Haynes was quick to respond, “Whatever you do, keep us away from the city.”

Fitch continued to work the throttles as Haynes coached him with remarks such as, “Back! Back!” and “Level, baby, level-level.”

Bachman told Haynes, “You’re currently, oh, one-seven miles northeast of the airport. You’re doing good.”

Dvorak offered Fitch his seat. Fitch had been standing the whole time, but he would not have any hope of surviving if he stood during the landing. Fitch took the engineer’s seat to run the throttles for the final minutes of the flight. Dvorak strapped himself into the jump seat behind Haynes.

At seven minutes before 4:00, Bachman said, “United Two Thirty-Two Heavy, been advised there is a four-lane highway, ah, up in that area, sir, if you can pick that up.”

“Okay,” Haynes said, “we’ll see what we can do here. We’ve already put the gear down, and ah, we’re gonna have to be puttin’ on something solid if we can.” Half a minute passed in static incoherence and then Bachman said, “United Two Thirty-Two Heavy, if you can hold that altitude, sir, the right turn to one-eighty, ah, would put you on about, oh, ten miles east of the airport.”

“That’s what we’re tryin’ to do,” Haynes said.

Dale Mleynek received a call from one of the flights of A-7 Corsairs that had not yet landed. The pilot said, “If that DC-10 needs an escort, Bat Eight-One could help him. . . . I thought with our BMDS
*
map we could help him find the airport.”

“I don’t think his problem is finding the airport,” Mleynek said. “It’s just gettin’ here.”

“Okay,” said the A-7 pilot.

“Thanks anyway,” said Mleynek.

“All right, thanks.”

“You bet,” Mleynek said.

Fifteen seconds later a woman called Mleynek and asked, “Are you guys taking any media calls?”

“Uh, no,” Mleynek answered. “Not really.”

Another flight of A-7s had landed, and Mleynek heard, “Bat Forty-One, a flight of two Alpha-Sevens, de-armed to the Guard ramp.”

“Bat Four-One, Sioux City Ground. Taxi to the Guard ramp.” A minute later another flight of two, Bat Eight-One, called, and Mleynek gave the pilots permission to follow Bat Four-One.

In the cockpit, Fitch asked Haynes, “Now where do you want to go?”

“Want to keep turning right,” Haynes said. “Want to go to the airport.”

“You want to go to the airport?”

“I want to get as close to the airport as we can.”

“Okay,” Fitch said.

Dvorak announced to the passengers, “We have four minutes to touchdown, four minutes to touchdown.”

> DATA
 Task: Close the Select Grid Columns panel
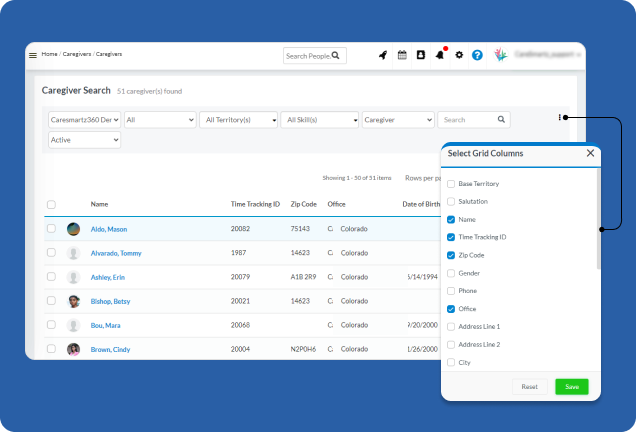pyautogui.click(x=590, y=153)
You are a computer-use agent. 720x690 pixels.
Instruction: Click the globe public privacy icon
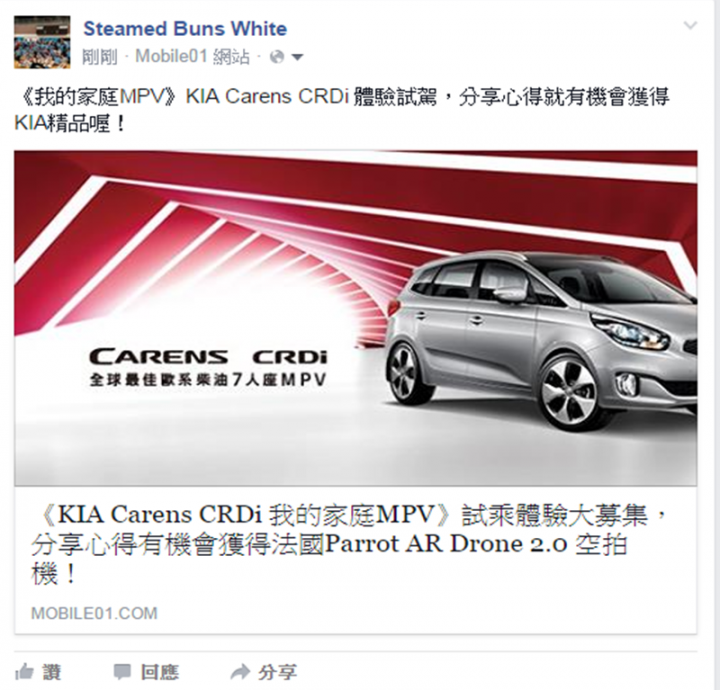(x=277, y=57)
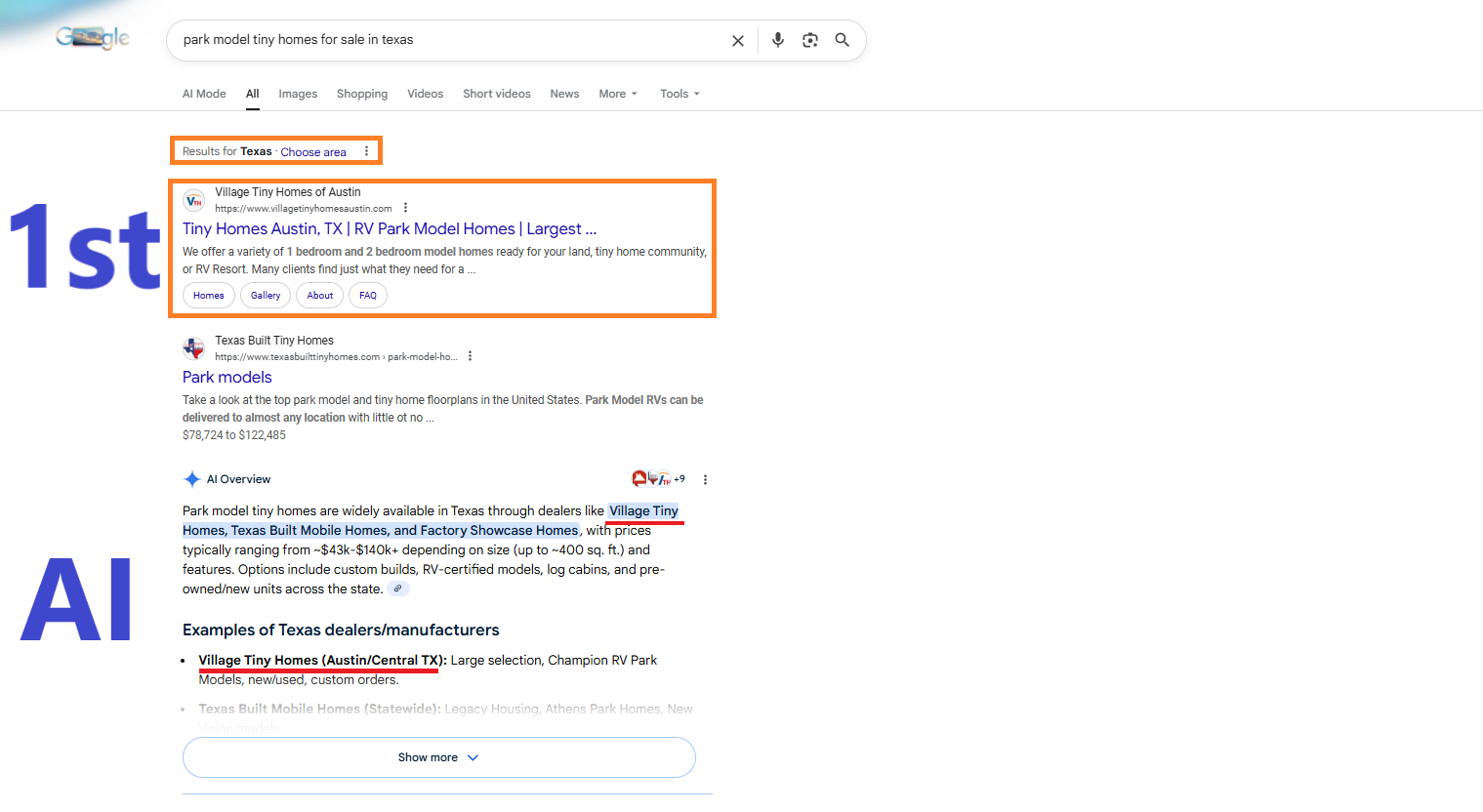Click into the search query input field
Screen dimensions: 1483x812
449,40
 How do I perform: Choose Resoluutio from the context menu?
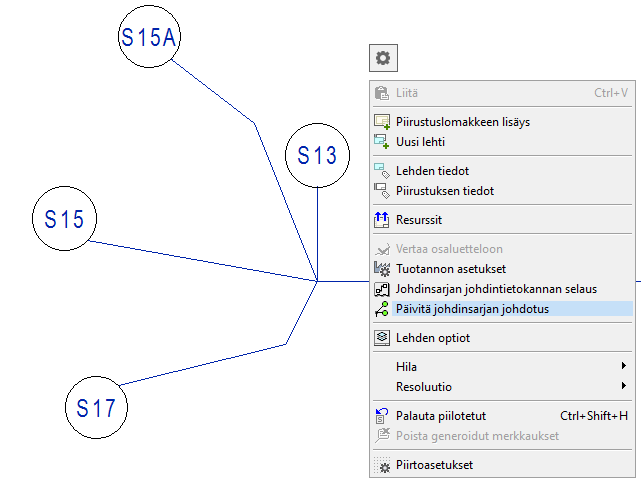(424, 386)

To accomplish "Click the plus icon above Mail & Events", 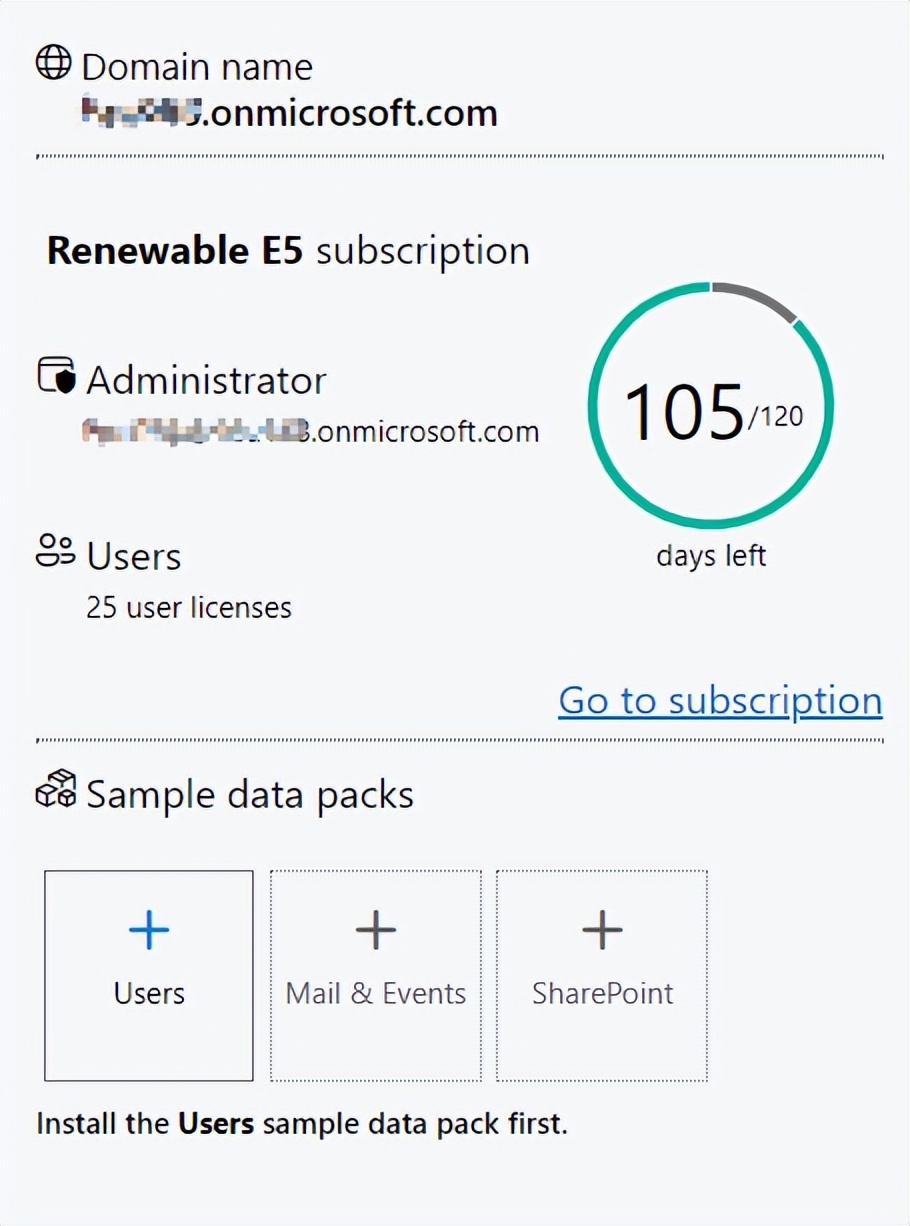I will point(376,931).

> SET TASK
Could you give everything from "Fifteen seconds later" down to "follow Bat Four-One." in the United Two Thirty-Two passage, swapping "Guard ramp" for "Guard apron"?

> TASK ANSWER
Fifteen seconds later a woman called Mleynek and asked, “Are you guys taking any media calls?”

“Uh, no,” Mleynek answered. “Not really.”

Another flight of A-7s had landed, and Mleynek heard, “Bat Forty-One, a flight of two Alpha-Sevens, de-armed to the Guard apron.”

“Bat Four-One, Sioux City Ground. Taxi to the Guard apron.” A minute later another flight of two, Bat Eight-One, called, and Mleynek gave the pilots permission to follow Bat Four-One.